But many traffic experts and advocates argue that law enforcement’s current approach to pedestrian safety is misguided and has failed to reduce the death toll on city streets (who remembers the LAPD’s reflective vests giveaway?).

Seleta Reynolds, general manager of L.A.’s Department of Transportation, said targeting people for walking outside of crosswalks and other minor traffic infractions “can confuse and obscure the real issues and end up with misdirected enforcement.”

What leads somebody to jaywalk is usually related to a whole host of things that is about how we design the streets and how our land uses lay out and how we've ended up with such a car-focused public realm.
— Seleta Reynolds, LADOT general manager

So what are the real issues? Dangerous behavior by drivers, Reynolds said — especially speeding and red-light running.

“If I could just say ‘just enforce two things,’ it would be those two things,” she said. “We've had jaywalking laws on the books for a long time, we've had enforcement activities throughout the entire state of California and the U.S., jaywalking stings and all kinds of other... focused enforcement around jaywalking that have not made a bit of difference in the pedestrian fatality rates that we see.”

Approximately 1,157 people walking in L.A. were killed by drivers between 2010 and 2020. Thousands more were seriously injured in that time period.

(Al Kamalizad
/
for LAist)

A recent study from UCLA found that Black residents are disproportionately hurt and killed in traffic crashes.
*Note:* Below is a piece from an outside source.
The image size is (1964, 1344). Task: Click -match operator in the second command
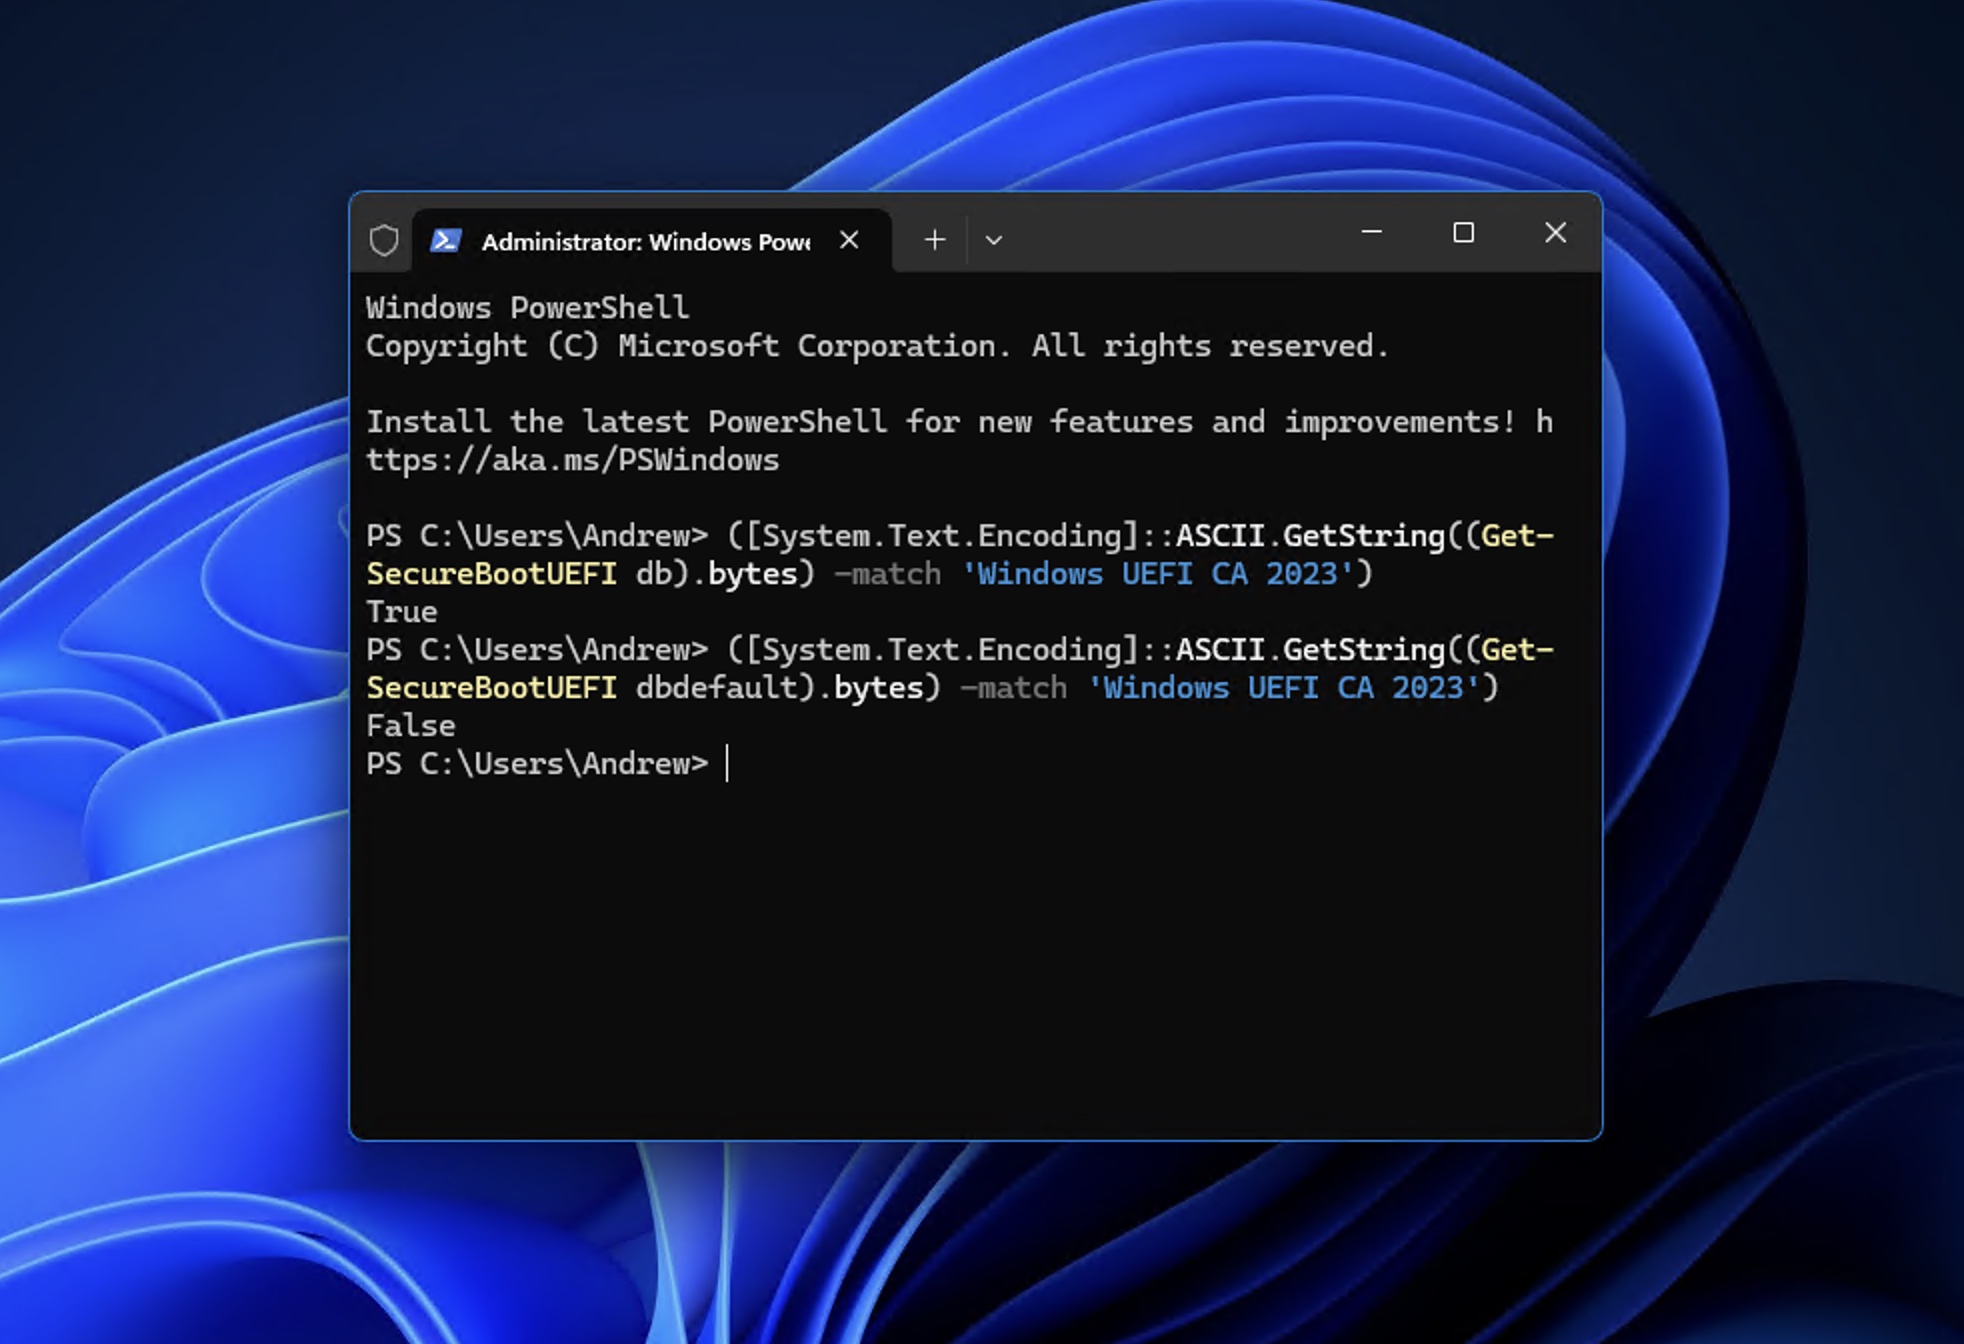click(1012, 688)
Over five years of study, the data showed that one in every four people killed in a crash was either a Black or Latino pedestrian.

“It's very clear from the facts on the ground that those laws and that strategy don't work,” Reynolds said. “So we should revisit them and we should do so in a way with urgency.”

I reached out to the LAPD for comment on its approach to pedestrian safety and jaywalking enforcement, as well as its stance on AB 1238, but was told the department “will not be able to accommodate your request.”

The push to decriminalize jaywalking comes as many U.S. cities, including Los Angeles, are rethinking the roles of armed law enforcement in traffic safety.

A growing coalition of transportation experts, community groups and local leaders are calling for reduced investment in police-based enforcement in favor of alternative methods, including lowering speed limits, redesigning streets to better protect pedestrians and cyclists, and installing automated speed cameras to cite dangerous drivers.